*** Opening of Records supplied ***

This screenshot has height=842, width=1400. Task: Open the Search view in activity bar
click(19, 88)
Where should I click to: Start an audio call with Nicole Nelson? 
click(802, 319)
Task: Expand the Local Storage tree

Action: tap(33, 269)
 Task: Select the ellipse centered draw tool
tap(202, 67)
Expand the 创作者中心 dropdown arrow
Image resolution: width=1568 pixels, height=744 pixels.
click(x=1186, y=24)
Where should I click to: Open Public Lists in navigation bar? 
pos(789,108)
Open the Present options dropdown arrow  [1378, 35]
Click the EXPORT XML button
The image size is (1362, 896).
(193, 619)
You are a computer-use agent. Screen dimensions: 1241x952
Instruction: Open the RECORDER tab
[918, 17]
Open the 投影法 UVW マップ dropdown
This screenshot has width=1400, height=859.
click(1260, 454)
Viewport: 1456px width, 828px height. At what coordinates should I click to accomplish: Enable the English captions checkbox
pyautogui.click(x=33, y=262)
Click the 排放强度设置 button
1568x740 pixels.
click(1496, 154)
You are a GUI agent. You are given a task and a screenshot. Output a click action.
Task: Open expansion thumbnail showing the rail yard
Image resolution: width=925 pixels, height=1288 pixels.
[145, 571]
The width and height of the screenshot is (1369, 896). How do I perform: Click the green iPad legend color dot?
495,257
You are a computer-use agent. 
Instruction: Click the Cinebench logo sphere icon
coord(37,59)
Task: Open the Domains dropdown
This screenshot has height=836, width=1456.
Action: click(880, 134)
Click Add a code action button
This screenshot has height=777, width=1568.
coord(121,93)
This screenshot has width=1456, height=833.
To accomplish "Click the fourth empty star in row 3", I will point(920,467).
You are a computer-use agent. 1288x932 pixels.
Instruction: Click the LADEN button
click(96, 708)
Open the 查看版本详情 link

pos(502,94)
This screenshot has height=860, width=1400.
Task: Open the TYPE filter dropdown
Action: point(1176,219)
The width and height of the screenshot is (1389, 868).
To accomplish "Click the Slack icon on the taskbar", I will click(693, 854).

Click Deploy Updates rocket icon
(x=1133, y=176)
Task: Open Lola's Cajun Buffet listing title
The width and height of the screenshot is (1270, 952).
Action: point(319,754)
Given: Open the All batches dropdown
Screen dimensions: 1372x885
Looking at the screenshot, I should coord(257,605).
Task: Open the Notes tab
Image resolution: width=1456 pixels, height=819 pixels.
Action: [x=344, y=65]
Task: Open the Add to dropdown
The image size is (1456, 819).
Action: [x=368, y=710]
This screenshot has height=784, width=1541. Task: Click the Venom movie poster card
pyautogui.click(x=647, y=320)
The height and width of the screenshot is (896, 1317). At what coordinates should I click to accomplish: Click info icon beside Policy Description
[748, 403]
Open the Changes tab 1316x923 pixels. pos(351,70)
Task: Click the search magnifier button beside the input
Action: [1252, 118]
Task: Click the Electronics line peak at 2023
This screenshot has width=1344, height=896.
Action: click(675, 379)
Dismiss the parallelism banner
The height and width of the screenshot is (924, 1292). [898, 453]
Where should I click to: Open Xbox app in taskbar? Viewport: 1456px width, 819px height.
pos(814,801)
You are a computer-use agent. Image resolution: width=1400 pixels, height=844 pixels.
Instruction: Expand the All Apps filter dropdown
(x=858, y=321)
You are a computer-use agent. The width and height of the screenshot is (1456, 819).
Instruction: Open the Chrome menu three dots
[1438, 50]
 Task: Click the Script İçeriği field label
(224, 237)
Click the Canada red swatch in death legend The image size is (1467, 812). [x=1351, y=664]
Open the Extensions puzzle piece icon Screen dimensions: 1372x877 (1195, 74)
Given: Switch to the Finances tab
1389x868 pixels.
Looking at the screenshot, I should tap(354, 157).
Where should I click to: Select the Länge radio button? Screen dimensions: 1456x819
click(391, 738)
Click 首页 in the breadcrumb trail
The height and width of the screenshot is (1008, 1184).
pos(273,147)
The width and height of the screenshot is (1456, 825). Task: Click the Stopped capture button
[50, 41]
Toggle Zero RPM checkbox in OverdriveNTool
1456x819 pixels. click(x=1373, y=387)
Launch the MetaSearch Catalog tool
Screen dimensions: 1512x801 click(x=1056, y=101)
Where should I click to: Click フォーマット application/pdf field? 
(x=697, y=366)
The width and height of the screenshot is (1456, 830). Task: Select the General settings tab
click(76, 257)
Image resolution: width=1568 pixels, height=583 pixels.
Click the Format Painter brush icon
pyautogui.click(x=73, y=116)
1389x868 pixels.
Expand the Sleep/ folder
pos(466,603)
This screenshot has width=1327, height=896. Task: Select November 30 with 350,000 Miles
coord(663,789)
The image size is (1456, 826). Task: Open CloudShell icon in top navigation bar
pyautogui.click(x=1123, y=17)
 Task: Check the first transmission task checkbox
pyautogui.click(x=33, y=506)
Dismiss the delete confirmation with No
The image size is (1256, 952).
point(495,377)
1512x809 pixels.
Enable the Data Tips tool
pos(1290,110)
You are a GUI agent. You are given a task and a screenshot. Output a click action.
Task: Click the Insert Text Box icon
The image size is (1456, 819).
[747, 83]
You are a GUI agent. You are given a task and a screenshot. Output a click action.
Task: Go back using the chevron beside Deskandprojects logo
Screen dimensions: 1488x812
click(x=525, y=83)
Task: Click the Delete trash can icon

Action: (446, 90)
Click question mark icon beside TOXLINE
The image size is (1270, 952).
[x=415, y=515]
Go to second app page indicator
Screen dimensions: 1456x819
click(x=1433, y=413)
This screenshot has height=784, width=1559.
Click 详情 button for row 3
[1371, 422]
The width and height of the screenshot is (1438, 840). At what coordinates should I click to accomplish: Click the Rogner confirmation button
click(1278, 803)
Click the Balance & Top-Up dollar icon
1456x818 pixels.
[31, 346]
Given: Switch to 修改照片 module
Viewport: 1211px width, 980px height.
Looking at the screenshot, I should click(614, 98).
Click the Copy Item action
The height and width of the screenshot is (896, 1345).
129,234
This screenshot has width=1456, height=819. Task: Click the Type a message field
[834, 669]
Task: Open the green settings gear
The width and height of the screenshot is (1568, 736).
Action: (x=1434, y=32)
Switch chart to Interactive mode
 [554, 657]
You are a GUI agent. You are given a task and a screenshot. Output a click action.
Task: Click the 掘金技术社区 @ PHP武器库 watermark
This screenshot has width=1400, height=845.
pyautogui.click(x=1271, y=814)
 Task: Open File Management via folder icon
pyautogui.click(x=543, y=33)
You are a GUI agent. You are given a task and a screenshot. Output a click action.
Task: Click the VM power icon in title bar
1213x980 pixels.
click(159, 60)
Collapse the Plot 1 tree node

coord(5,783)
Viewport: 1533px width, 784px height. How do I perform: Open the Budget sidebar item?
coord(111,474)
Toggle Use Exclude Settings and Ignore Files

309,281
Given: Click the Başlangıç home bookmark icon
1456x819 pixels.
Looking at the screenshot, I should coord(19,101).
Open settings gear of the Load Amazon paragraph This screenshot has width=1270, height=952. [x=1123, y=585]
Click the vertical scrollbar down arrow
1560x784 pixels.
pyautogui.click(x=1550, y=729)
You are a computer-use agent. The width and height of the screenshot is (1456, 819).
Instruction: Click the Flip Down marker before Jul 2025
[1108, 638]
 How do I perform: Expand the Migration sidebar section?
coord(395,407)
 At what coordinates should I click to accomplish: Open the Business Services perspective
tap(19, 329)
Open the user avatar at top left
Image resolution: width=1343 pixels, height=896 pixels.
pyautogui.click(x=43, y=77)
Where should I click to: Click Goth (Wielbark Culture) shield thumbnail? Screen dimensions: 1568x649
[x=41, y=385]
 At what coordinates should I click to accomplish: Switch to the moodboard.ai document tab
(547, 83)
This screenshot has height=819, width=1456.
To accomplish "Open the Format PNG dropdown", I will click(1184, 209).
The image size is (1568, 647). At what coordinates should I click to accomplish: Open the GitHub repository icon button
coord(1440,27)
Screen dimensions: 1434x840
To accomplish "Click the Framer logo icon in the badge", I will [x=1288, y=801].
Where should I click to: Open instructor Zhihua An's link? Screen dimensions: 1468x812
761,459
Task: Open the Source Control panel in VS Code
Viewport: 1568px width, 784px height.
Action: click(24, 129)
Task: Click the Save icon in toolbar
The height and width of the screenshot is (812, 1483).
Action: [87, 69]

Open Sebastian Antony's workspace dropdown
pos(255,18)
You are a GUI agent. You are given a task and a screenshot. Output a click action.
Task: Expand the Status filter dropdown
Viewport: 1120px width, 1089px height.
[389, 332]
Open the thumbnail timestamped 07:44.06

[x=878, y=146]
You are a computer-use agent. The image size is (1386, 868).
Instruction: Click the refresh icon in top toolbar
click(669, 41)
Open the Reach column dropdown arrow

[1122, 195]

*** Close of Records supplied ***

In the listing above, find the line with "Click Deploy Updates rocket icon" and the line with "Task: Open the Add to dropdown"; set down exactly those two lines and every line between them, nothing more.

**Answer to the exercise:**
Click Deploy Updates rocket icon
(x=1133, y=176)
Task: Open Lola's Cajun Buffet listing title
The width and height of the screenshot is (1270, 952).
Action: point(319,754)
Given: Open the All batches dropdown
Screen dimensions: 1372x885
Looking at the screenshot, I should coord(257,605).
Task: Open the Notes tab
Image resolution: width=1456 pixels, height=819 pixels.
Action: [x=344, y=65]
Task: Open the Add to dropdown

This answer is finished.